This wouldn't interfere with any other updates, so I felt good about it running when the system was not-too-busy. I'd then write a script to run that in a loop, with sleeps to allow the replicas a chance to catch their breath. Then, when the rowcount finally dipped below 1000, I'd issue the final

DELETE FROM my_table WHERE expiration_date < :'some_archive_date';

And this was ok, because at that point I have good reason to believe that there are at most 1000 rows lingering out there, so waiting on locks for those was no big deal.

But a query like this involves one scan along one index (or worse, a seq scan) followed by another scan, either index or seq.
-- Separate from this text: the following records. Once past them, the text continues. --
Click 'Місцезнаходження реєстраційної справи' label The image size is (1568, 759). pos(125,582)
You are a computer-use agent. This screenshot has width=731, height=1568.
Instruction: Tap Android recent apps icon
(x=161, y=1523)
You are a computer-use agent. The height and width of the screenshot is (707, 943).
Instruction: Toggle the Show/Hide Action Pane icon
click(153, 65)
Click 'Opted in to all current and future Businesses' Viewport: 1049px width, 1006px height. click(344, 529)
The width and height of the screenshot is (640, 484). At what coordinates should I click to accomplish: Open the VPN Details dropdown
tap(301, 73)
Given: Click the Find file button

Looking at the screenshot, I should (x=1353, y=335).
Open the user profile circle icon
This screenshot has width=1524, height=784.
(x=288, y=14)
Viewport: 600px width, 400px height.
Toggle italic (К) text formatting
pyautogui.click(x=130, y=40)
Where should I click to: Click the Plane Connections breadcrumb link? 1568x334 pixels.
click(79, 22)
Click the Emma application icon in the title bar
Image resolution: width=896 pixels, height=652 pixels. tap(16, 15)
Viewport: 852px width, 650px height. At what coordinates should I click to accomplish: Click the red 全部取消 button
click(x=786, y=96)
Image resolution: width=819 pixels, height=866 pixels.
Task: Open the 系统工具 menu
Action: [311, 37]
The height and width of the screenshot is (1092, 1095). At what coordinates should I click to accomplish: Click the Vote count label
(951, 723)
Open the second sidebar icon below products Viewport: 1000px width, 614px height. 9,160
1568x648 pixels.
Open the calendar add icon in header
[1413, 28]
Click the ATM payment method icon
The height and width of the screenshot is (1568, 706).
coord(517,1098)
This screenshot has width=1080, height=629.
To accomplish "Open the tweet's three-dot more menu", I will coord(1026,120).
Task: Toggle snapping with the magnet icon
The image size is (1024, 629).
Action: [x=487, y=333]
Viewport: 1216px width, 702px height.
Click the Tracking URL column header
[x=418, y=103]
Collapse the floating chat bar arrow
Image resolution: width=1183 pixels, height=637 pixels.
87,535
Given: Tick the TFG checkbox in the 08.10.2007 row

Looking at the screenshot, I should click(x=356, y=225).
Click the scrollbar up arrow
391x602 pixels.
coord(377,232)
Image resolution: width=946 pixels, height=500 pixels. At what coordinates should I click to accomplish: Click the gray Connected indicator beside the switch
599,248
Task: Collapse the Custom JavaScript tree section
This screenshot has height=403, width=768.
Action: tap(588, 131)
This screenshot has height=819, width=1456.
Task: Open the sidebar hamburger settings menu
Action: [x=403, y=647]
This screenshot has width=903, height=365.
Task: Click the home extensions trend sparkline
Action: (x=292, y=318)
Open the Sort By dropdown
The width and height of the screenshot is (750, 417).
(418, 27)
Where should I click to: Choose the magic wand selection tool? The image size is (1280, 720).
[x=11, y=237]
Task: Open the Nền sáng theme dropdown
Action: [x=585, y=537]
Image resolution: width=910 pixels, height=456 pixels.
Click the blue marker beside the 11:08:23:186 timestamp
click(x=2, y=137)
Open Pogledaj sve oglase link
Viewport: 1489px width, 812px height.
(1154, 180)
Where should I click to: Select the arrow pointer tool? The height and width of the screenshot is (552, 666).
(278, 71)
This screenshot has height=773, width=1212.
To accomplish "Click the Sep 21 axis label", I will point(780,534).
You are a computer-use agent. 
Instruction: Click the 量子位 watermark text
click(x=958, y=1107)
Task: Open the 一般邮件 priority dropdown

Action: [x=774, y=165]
Either way, we're taking up a lot of cache with rows we don't even care about.

Then in v12, the query planner got hip to bitmap tidscans, allowing for this optimization:

WITH doomed AS (
    SELECT t.ctid AS tid
    FROM my_table AS t
    WHERE t.expiration_date < :'some_archive_date'
    FOR UPDATE SKIP LOCKED
    LIMIT 1000 )
DELETE FROM my_table
USING doomed WHERE my_table.ctid = doomed.tid;

And this works pretty well, especially if you set up a partial index to meet the quals in the CTE. But we don't document this anywhere, and until UPDATE and DELETE get a LIMIT clause, we probably should document this workaround.
Вложения

Re: Document efficient self-joins / UPDATE LIMIT techniques.

От
Corey Huinker
Дата:
On Wed, Jun 28, 2023 at 2:20 PM Corey Huinker <corey.huinker@gmail.com> wrote:
This patch adds a few examples to demonstrate the following:

Bumping so CF app can see thread.

Re: Document efficient self-joins / UPDATE LIMIT techniques.

От
jian he
Дата:
Hi.
-----------------------------------------
In cases where a DML operation involving many rows must be performed,
and that table experiences numerous other simultaneous DML operations,
a FOR UPDATE clause used in conjunction with SKIP LOCKED can be useful
for performing partial DML operations:

WITH mods AS (SELECT ctid FROM mytable
              WHERE status = 'active' AND retries > 10
              ORDER BY id FOR UPDATE SKIP LOCKED)
UPDATE mytable SET status = 'failed'
FROM mods WHERE mytable.ctid = mods.ctid

This allows the DML operation to be performed in parts, avoiding
locking, until such time as the set of rows that remain to be modified
is small enough that the locking will not affect overall performance,
at which point the same statement can be issued without the SKIP
LOCKED clause to ensure that no rows were overlooked.
----------------------------------
mods found out the ctids to be updated, update mytable actually do the update.
I didn't get "This allows the DML operation to be performed in parts".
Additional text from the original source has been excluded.